The Risca colliery disasters were a series of catastrophic mine explosions near the Welsh town of Risca (then in the county of Monmouthshire) in the nineteenth century. The most serious of these were in 1860 when more than 140 died in the Black Vein colliery and in 1880 when 120 died at the New Risca colliery.

Although these were not amongst the most serious mine disasters in the Welsh coalfield, they were some of earliest large-scale pit disasters in the nineteenth century and along with the Abercarn colliery disaster of 1878 represented a total loss of life between 1842 and 1880 of more than 580 lives.

The main disasters in Risca attracted nationwide press coverage and resulted in official inquiries to determine the causes of the accidents.

==Background==

The Black Vein Colliery was opened in the early 1840s by John Russell of the Risca Iron and Coal Company, employing more than 350. By 1842 the Black Vein colliery was already gaining a reputation as being accident prone with 3 colliers dying from an explosion of firedamp. Accidents and deaths happened so regularly that it became known as being one of the most dangerous in the coalfield.

==1846 explosion==

The first explosion causing large numbers of deaths at Black Vein was in January 1846.

Local newspapers reported that around 150 men were working in different sides of the mine workings, but the explosion only affected one area. Miners working elsewhere were not aware of any noise but just felt a strong current of air. 35 were killed; 4 burned, 30 suffocated and 1 was hit by a carriage at the bottom of the shaft.

The coroners court, held at the Albert Inn in Risca in February 1846, found that the cause of death was by an accidental explosion. A further inquest decided that the explosion was caused by the miners using naked candles and poor ventilation. Mine inspectors also cited the relative inexperience of miners who had recently arrived from Gloucestershire, Somerset and Wiltshire. It was said that out of the 35 who died, only one was Welsh and he had been reluctant to continue working as he thought an accident was inevitable.

It was also reported that there had been a series of mishaps and the coalface had not been properly checked when work began. The dayshift fireman was sick so instead his brother was sent to check the mine. He was said to have been using his coat to beat out the gas when the explosion occurred.

6 of the victims were aged 11–14, 16 were aged 19–29 and 8 were aged 30–46.

==1853 explosion==

Another explosion in March 1853 occurred at the entrance to No.13 about half a mile from the bottom of the pit.

7 people initially died - two boys of 12 and 13, one of 16 and the rest in their early 20s.

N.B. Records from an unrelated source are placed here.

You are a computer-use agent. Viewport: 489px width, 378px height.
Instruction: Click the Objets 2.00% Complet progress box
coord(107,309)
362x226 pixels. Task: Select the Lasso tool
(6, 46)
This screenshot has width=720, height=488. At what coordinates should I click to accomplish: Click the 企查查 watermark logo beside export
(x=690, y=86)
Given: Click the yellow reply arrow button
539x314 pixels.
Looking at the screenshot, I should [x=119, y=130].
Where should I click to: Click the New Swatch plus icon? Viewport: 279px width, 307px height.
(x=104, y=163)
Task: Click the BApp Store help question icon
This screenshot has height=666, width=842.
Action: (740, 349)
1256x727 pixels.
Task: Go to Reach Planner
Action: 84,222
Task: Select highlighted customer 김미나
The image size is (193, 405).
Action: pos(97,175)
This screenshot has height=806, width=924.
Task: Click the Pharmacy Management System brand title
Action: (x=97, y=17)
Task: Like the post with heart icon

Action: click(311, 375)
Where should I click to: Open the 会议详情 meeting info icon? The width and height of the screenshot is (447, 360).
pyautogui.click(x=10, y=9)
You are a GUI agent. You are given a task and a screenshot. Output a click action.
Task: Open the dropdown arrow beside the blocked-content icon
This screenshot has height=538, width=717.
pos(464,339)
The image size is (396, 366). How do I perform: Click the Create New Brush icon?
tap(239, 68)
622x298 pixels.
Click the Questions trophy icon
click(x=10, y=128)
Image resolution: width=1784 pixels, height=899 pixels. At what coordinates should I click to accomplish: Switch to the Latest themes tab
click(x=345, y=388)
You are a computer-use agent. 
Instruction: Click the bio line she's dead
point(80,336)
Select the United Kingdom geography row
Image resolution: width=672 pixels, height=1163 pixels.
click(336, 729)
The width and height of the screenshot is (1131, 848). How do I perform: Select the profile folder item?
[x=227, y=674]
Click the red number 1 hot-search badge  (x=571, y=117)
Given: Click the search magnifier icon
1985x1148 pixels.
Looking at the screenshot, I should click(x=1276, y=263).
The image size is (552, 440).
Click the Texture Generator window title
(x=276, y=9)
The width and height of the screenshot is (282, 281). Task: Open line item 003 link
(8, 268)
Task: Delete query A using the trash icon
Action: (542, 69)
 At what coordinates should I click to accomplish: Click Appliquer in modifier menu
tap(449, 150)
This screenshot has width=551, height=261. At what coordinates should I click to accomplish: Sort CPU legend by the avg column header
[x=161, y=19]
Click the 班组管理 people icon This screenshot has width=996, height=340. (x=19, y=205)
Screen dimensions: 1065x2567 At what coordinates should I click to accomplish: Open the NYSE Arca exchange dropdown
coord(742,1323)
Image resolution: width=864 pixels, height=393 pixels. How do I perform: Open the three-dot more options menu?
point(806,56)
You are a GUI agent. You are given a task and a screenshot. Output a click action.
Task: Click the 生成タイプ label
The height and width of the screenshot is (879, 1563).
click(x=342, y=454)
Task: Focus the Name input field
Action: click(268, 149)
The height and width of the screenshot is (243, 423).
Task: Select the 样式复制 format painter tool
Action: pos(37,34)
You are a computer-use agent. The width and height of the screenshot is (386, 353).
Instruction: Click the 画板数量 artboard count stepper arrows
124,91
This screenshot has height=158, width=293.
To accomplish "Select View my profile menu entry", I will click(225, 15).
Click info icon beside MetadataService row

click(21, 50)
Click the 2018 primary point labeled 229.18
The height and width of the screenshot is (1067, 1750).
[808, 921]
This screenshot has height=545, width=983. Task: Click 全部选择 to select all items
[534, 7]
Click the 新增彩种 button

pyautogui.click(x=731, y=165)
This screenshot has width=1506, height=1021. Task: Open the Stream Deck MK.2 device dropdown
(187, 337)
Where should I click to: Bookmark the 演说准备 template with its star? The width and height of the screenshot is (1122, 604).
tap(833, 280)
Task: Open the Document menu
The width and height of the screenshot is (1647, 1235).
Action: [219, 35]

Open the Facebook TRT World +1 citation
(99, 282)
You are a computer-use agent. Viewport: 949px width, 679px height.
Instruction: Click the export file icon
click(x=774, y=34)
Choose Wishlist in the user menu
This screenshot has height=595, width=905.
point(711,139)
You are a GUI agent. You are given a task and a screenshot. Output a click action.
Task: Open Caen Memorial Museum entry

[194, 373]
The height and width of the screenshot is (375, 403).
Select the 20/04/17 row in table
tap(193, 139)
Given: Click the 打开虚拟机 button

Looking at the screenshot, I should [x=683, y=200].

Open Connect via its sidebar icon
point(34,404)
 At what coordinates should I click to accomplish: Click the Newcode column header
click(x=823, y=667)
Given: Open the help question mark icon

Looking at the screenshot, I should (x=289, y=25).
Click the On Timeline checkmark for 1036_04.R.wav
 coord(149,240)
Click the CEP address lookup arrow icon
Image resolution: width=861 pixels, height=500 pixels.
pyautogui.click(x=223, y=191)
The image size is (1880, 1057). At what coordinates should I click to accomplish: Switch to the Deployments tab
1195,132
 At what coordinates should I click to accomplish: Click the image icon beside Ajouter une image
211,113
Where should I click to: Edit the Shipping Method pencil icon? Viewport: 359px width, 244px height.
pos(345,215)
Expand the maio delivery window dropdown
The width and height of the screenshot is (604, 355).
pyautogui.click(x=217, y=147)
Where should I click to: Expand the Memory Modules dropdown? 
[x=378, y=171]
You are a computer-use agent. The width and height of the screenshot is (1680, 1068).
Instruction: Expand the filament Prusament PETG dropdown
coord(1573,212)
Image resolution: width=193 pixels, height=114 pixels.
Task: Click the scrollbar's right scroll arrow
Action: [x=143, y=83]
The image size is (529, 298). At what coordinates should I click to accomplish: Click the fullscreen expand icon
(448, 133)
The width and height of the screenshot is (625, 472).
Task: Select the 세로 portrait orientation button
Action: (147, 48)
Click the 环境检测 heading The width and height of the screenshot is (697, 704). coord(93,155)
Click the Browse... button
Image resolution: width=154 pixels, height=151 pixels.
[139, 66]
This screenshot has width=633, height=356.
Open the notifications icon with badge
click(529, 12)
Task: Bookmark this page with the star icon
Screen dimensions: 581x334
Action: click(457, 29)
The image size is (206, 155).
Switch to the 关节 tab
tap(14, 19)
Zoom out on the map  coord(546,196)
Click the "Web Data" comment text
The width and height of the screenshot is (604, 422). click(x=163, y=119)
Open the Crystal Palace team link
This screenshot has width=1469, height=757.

Three other men survived the explosion but died later. A coroner's inquest subsequently found that one of the men who initially survived was responsible for the explosion due to the use of a naked candle rather than a safety lamp and that a ventilation door had been left open.

==1860 explosion==

In the morning of the 1 December 1860, a large explosion ripped through the Black Vein pit killing more than 140.

==1880 explosion==

By 1872 the colliery had changed ownership several times and a new pit, with much deeper shafts, was sunk to extract more of the coal in the Black Vein between the (more modern) villages of Crosskeys and Wattsville.

A change to three shifts and extraction methods had worried the miners, who believed that the face moved forwards too fast and that gas was not being dispersed sufficiently.

A watch found on one of the bodies had stopped at 1.30 am, showing the time of the explosion.

In the middle of the night of 15 July 1880, a large explosion in the New Risca colliery killed more than 120.